Şüphesiz tam HDP’lilerin düşündüğü gibi bir hissiyata sahip olmasalar da iktidardan hoşnutsuz gençlerimiz var. Aileden, akrabadan, okuldan, arkadaş çevresinden sonra günümüzde enformasyon teknolojileri, sosyal medya sayesinde dünyanın her yerinden sunulan çok çeşitli değer önerileri geliyor gençlerimizin önüne. Genç insan, tüm bunların içinden bir seçim yaparak, kimlik duygusunu pekiştirmek gibi gelişimsel bir görevle yükümlü… Zaten gençler, bu nedenle sanılandan çok daha fazla hayat üzerine düşünüyor, ahlaki ve felsefi konulara kafa yoruyorlar. Var olan dünyada kendilerine bir yer açabilmek, gelecek kaygılarını bir nebze olsun yatıştırabilmek için bazıları muhalif kimlik içinde daha rahat hissediyorlar. Yetişkinlerin tecrübeleri nedeniyle pek pirim vermedikleri medyatik figürler, onlar için bir cazibe oluşturabiliyor.
Peki, tüm bu hususlar, HDP sözcülerinin sandığı gibi kendilerine olağanüstü bir genç seçmen desteği sağlar mı? Bu soruya “hayır” dememizi kolaylaştıran bazı şartlar var. Bu şartların başında Yunanistan ve Türkiye arasındaki farklılıklar geliyor. Syriza ve Tsipras, AB desteğine rağmen başarısız olan, borca batan bir Yunanistan panoramasıyla birlikte yükselişe geçti. Oysa Ak Parti iktidarı 12 yıldır başarı hikâyeleriyle dolu. Araştırmalar, gençlerin, birçok sorun yaşadıklarını, siyaset sınıfının gençleri kazanmanın, onların nezdinde siyasete itibar kazandırmanın yollarını aramak zorunda olduklarını, sivil toplum kuruluşlarının gençlere oltayla değil sevgi ve şefkatle, anlayıcı bir dikkatle yaklaşmaları gerektiğini gösteriyor.
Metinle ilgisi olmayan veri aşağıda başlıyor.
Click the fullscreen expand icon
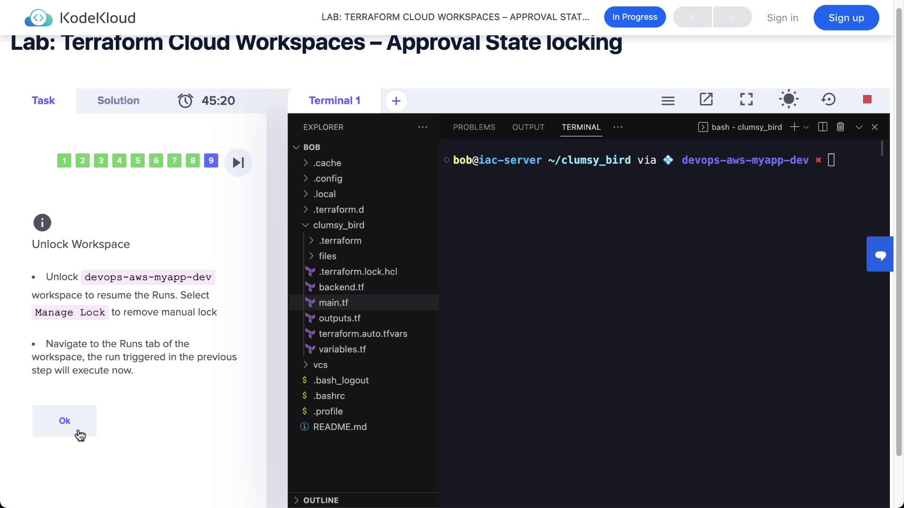 pos(746,99)
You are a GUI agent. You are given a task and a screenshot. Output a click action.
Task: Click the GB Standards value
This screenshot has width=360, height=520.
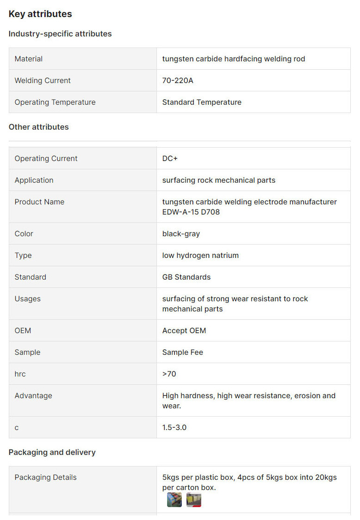(186, 277)
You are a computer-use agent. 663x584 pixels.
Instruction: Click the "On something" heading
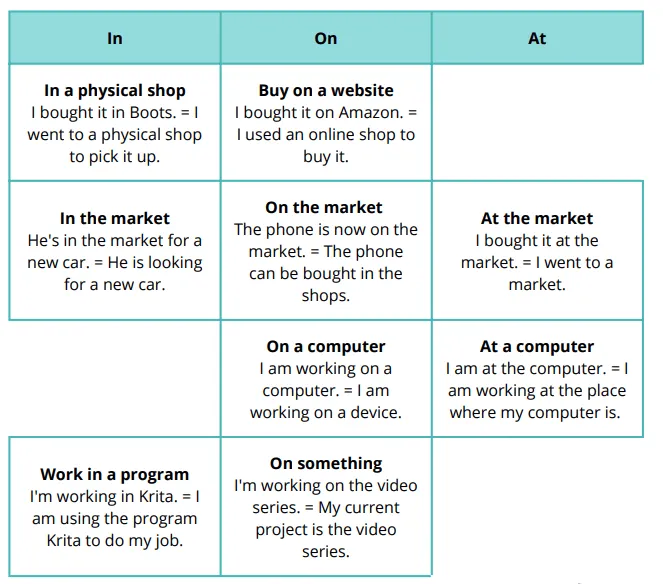(x=326, y=463)
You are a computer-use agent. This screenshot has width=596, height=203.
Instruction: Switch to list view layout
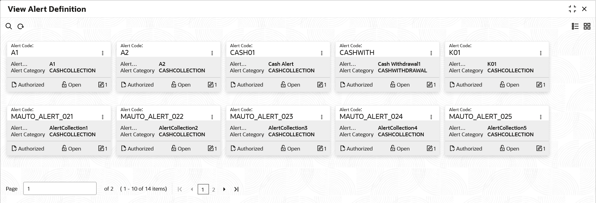coord(575,26)
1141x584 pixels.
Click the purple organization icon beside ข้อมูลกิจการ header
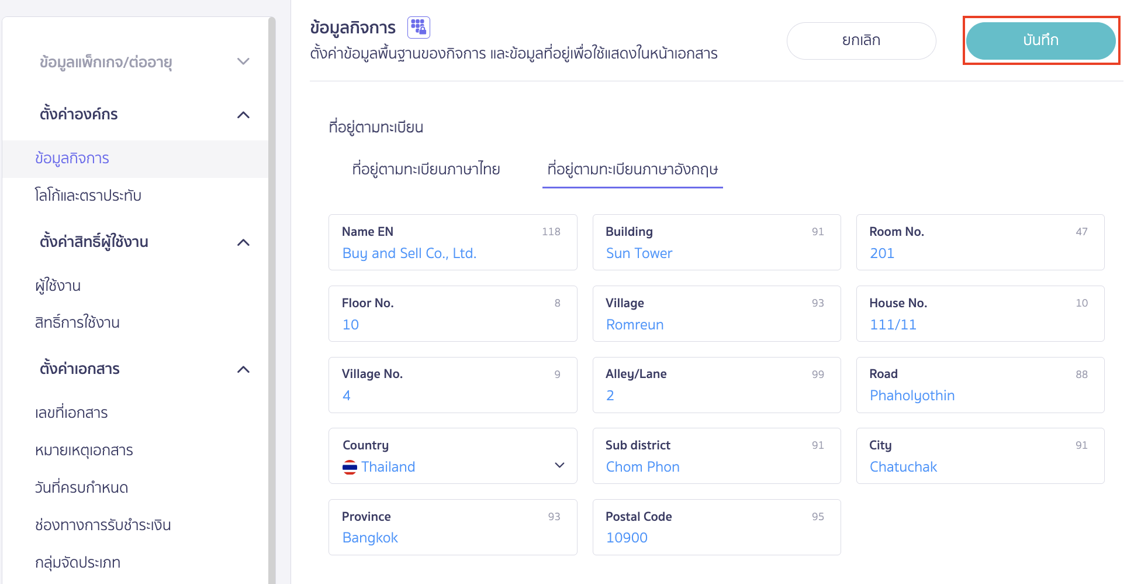pos(419,26)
Ama aynı araştırmalar, gençlerimizin ülkemizin başarı hikâyelerinden oldukça olumlu etkilendiklerine de işaret ediyor. “Biraz devlet, biraz Ak Parti” dışında kendileriyle pek ilgilenen kişi ve kurum olmadığını bizzat gençlerimiz söylüyor.
Genç seçmen, Syriza ve HDP’nin bazı noktaları benziyor diye neden ülkesinin başarı hikâyesinden vazgeçsin ve başarısızlığın ardından gelen meçhul zafere yatırım yapsın? Tamam, Tsipras ve Demirtaş’ın benzerliklerini kabul edelim ama Demirtaş’ın örgüte kararlı desteğini ve toplumun vicdanının mahkum ettiği 6-8 Ekim vahşetindeki başlatıcı rolünü gençlerimiz unutabilirler mi? HDP’nin çözüm sürecinde olduğu gibi seçim stratejisinde de kurnazlığı siyaset diye sunmasındaki samimiyetsizliği fark edemezler mi? Bunları bir tarafa koyalım. Recep Tayyip Erdoğan’ın karizması, yalnızca ironi, öfke ve nefret siyaseti ile söndürülebilir mi, söndürülebildi mi? Erdoğan’ın ve Davutoğlu’nun en dipten, yokluk ve yoksulluktan gelip en yükseğe tırmanma başarılarının yanında Tsipras ve Demirtaş’ın fazlaca sönük kalmaları gerçeği örtülebilir mi?